Después de la actuación en el Joventut tocó hacerlo para las fiestas de Gornal. En el día previo a la representación se vivió un capítulo algo negativo. Hubo un roce bastante fuerte entre dos compañeras y Quim tuvo que tomar cartas en el asunto. Una de las compañeras dijo que por no dejarnos tirados actuaría en Gornal, pero que ya no iba a actuar más.
A parte de este capítulo negativo, de la representación decir que no se como nos pudo salir bien, ya que estábamos en un espacio muy pequeño y no sabíamos donde colocarnos cuando no estábamos en escena, y a todo esto había que sumar que yo estaba padeciendo de lumbalgia y ciática... pero aún así conseguimos hacerlo y salió bien.
Las dos últimas actuaciones de “Un mal día” fueron en las fiestas de Bellvitge, y luego por Octubre en el centro cultural de Santa Eulalia.

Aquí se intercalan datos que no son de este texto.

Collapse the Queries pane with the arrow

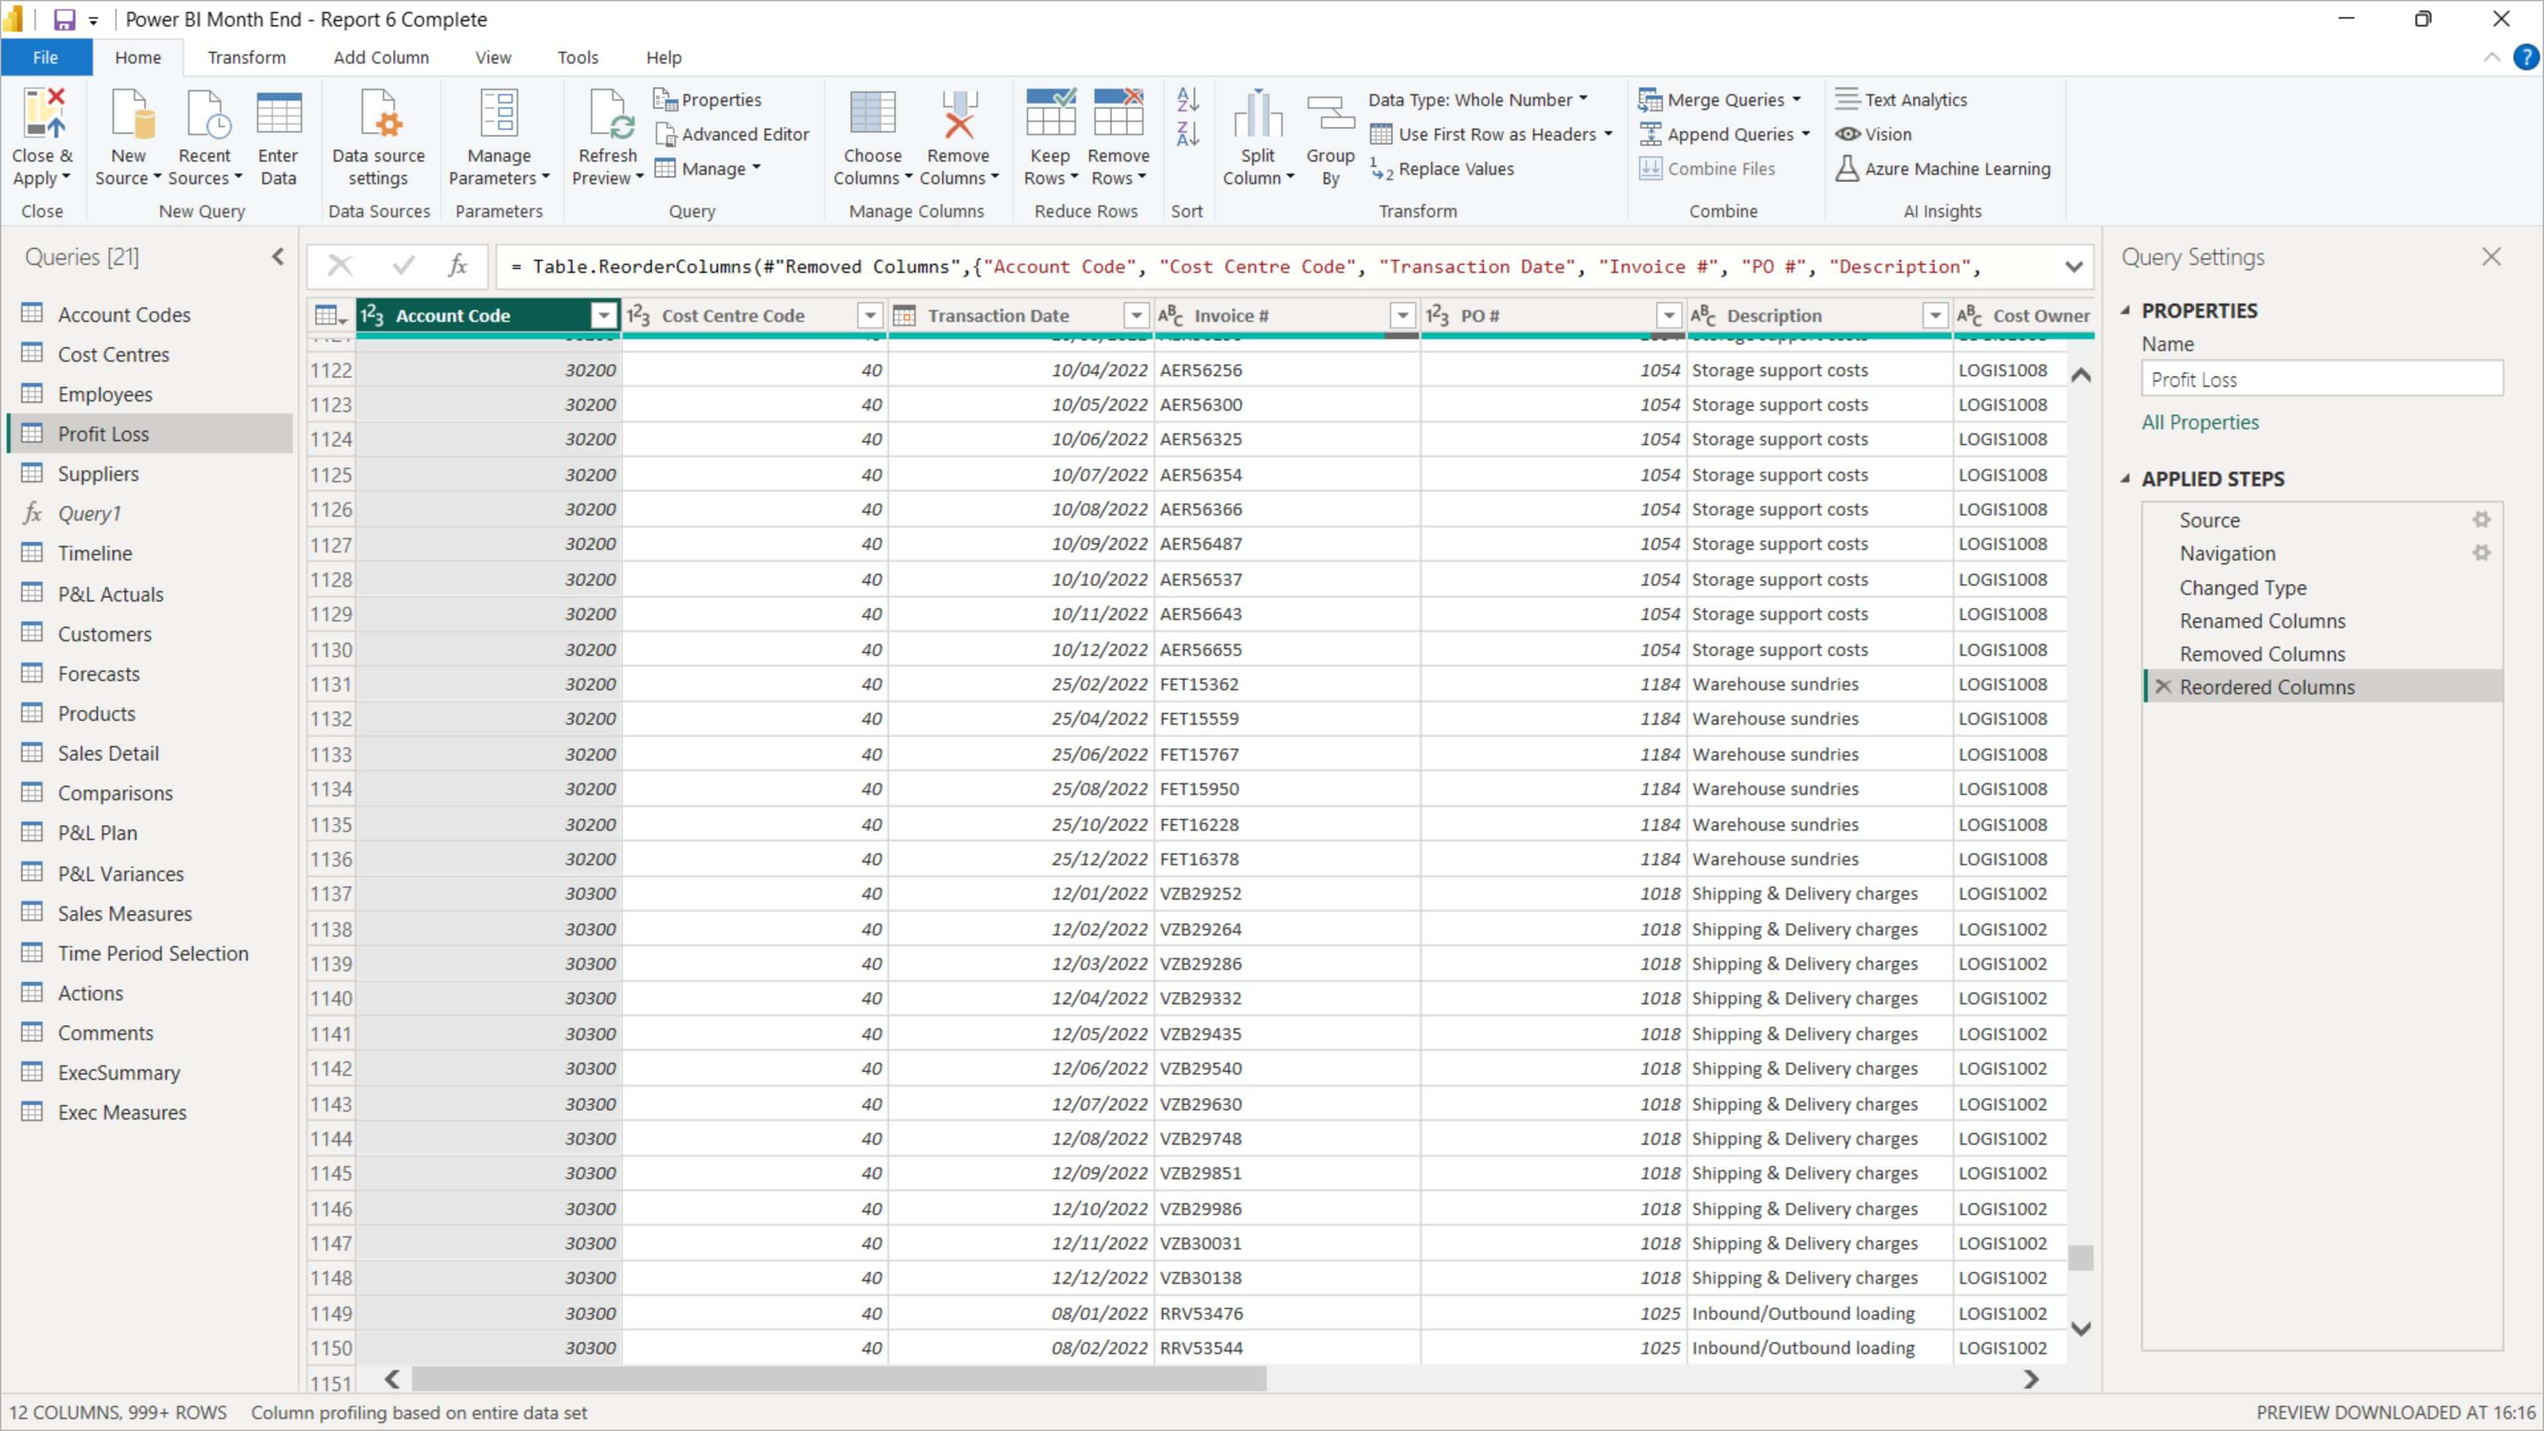[278, 257]
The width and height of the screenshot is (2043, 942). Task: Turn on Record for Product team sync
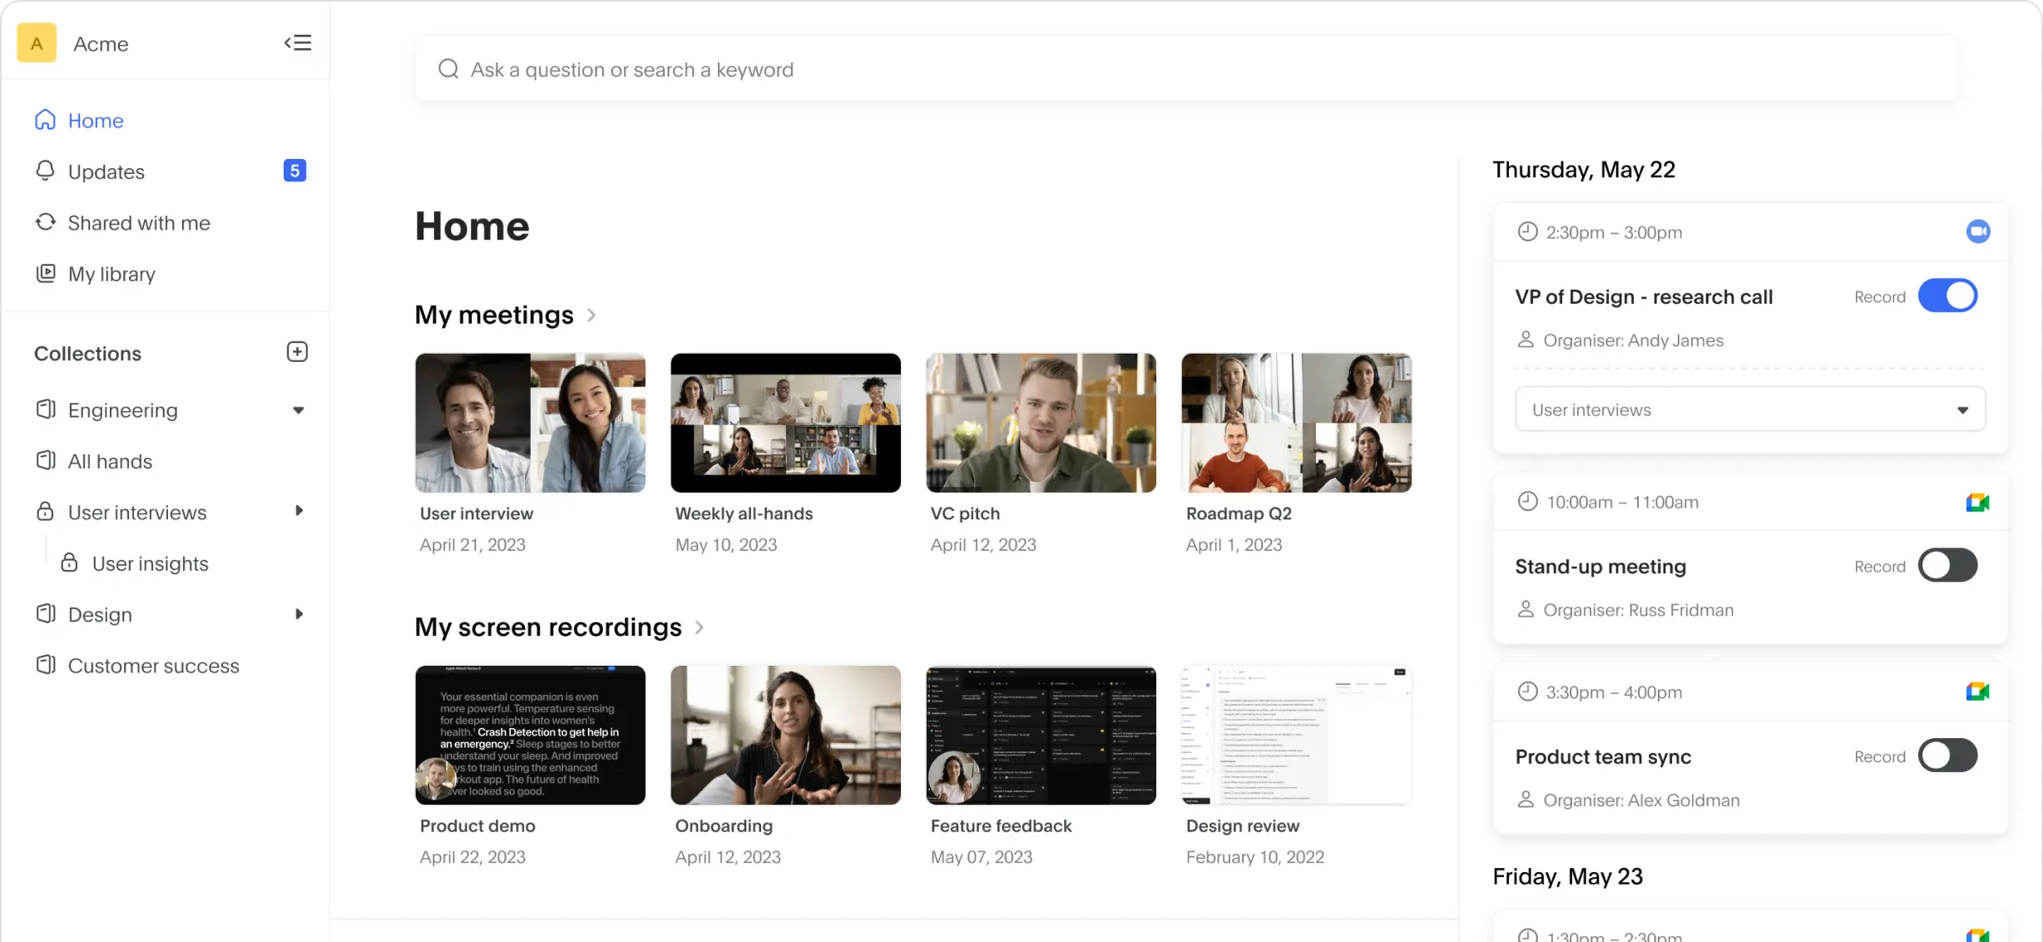click(1947, 756)

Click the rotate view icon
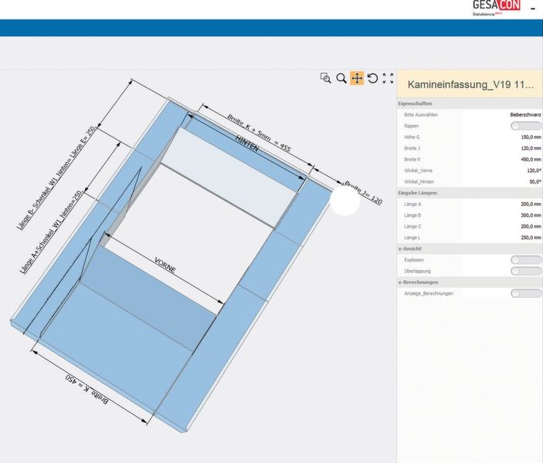[372, 78]
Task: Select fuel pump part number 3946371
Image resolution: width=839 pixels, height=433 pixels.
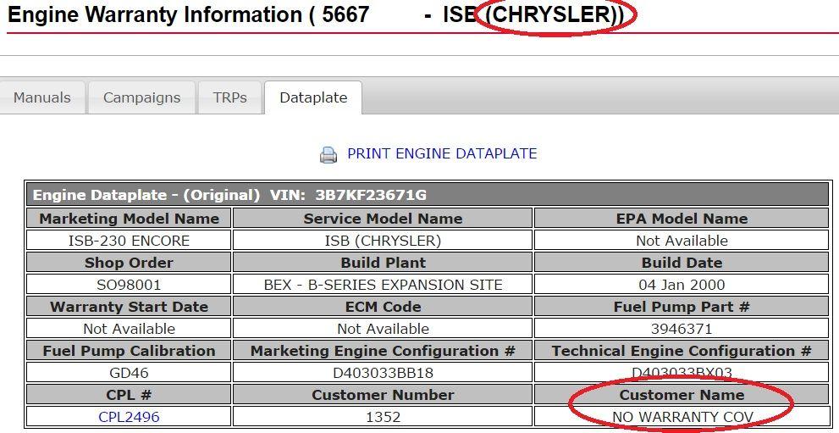Action: (682, 328)

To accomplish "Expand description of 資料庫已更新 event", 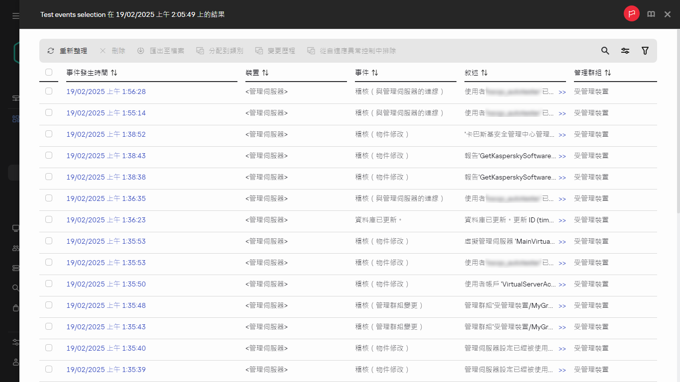I will pyautogui.click(x=562, y=220).
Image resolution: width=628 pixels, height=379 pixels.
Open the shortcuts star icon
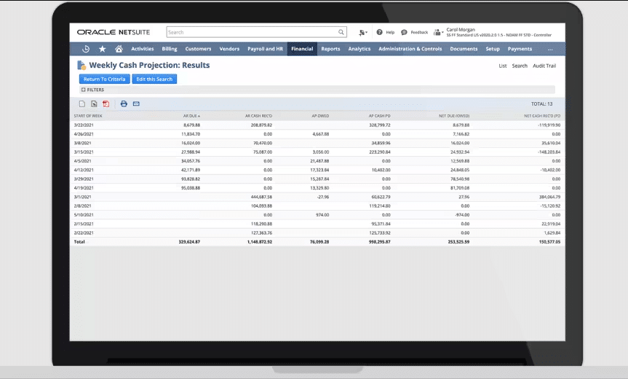pos(102,49)
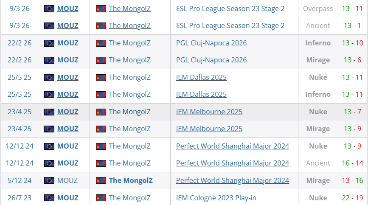The image size is (368, 205).
Task: Open the IEM Melbourne 2025 link, 13 - 9 row
Action: tap(209, 129)
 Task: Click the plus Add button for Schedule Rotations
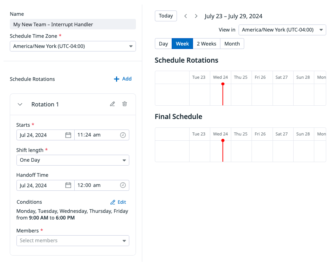123,79
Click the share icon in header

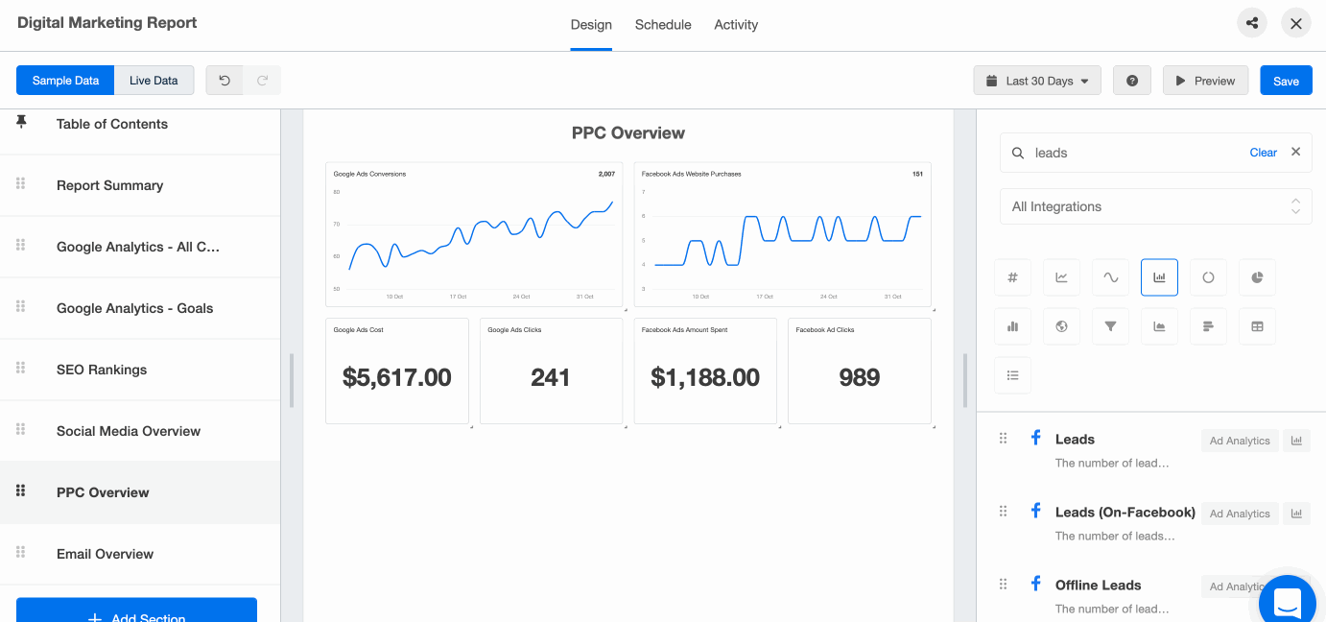coord(1251,24)
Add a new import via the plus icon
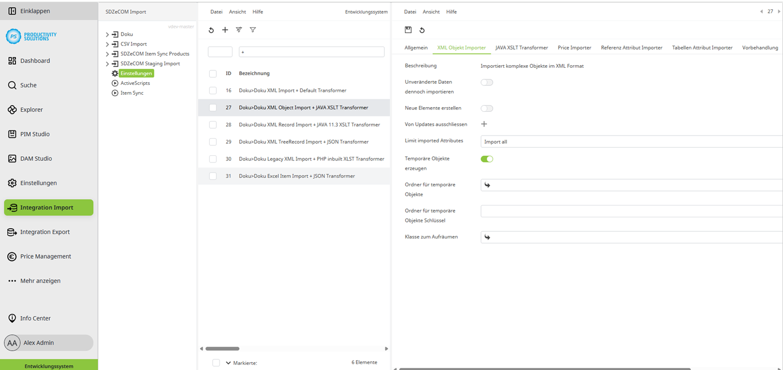 point(225,30)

Así que esta fue mi primera actuación verdadera. Yo ni me lo esperaba que tendría un papel principal y mucho menos que me saliese tan bien; con lo que ya estaba esperando como loco para poder volver a actuar.
El reparto de “Un mal día” fue. Juan: Iván Boada; Ramona: Esther González; Pepito: Raül Toril; Paola: Marisa Medina; Roberto: Domingo Moreno; Celeste: Sara Prados; José: Quim Portero; Claudia: Marisa Medina; Carlota: María José Ramos; Estefanía: Olaya Lourdes Checa; Ladrón 1: Marisa Nogueira; Ladrón 2: Rafa Boluda; Policía: Amanda Fernández / Óscar Boix.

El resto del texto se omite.